Reputation: 989
I have a dataframe df
with a column foo
containing data of type factor:
df <- data.frame("bar" = c(1:4), "foo" = c("M", "F", "F", "M"))
When I inspect the structure with str(df$foo)
, I get this:
Factor w/ 3 levels "","F",..: 2 2 2 2 2 2 2 2 2 2 ..

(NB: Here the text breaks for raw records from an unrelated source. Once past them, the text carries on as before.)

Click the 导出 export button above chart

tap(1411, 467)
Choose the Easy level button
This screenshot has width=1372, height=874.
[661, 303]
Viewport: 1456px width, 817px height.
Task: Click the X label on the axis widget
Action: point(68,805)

Why does it report 3 levels when there are only 2 in my data?
Edit:
There seems to be a missing value ""
that I clean up by assigning it NA
.
When I call table(df$foo)
, it seems to still count the "missing value" level, but finds no occurences:
F M
0 2 2
However, when I call df$foo
I find it reports only two levels:
Levels: F M
How is it possible that table
still counts the empty level, and how can I fix that behaviour?
Upvotes: 2
Views: 521
Reputation: 2289
Check whether your dataframe indeed has no missing values, because it does look to be that way. Try this:
# works because factor-levels are integers, internally; "" seems to be level 1
which(as.integer(df$MF) == 1)
# works if your missing value is just ""
which(df$MF == "")
You should then clean up your dataframe to properly refeclet missing values. A factor
will handle NA
:
df <- data.frame("rest" = c(1:5), "sex" = c("M", "F", "F", "M", ""))
df$sex[which(as.integer(df$sex) == 1)] <- NA
Once you have cleaned your data, you will have to drop unused levels to avoid tabulations such as table
counting occurences of the empty level.
Observe this sequence of steps and its outputs:
# Build a dataframe to reproduce your behaviour
> df <- data.frame("Restaurant" = c(1:5), "MF" = c("M", "F", "F", "M", ""))
# notice the empty level "" for the missing value
> levels(df$MF)
[1] "" "F" "M"
# notice how a tabulation counts the empty level;
# this is the first column with a 1 (it has no label because
# there is no label, it is "")
> table(df$MF)
F M
1 2 2
# find the culprit and change it to NA
> df$MF[which(as.integer(df$MF) == 1)] <- as.factor(NA)
# AHA! So despite us changing the value, the original factor
# was not updated! I wonder what happens if we tabulate the column...
> levels(df$MF)
[1] "" "F" "M"
# Indeed, the empty level is present in the factor, but there are
# no occurences!
> table(df$MF)
F M
0 2 2
# droplevels to the rescue:
# it is used to drop unused levels from a factor or, more commonly,
# from factors in a data frame.
> df$MF <- droplevels(df$MF)
# factors fixed
> levels(df$MF)
[1] "F" "M"
# tabulation fixed
> table(df$MF)
F M
2 2
Upvotes: 3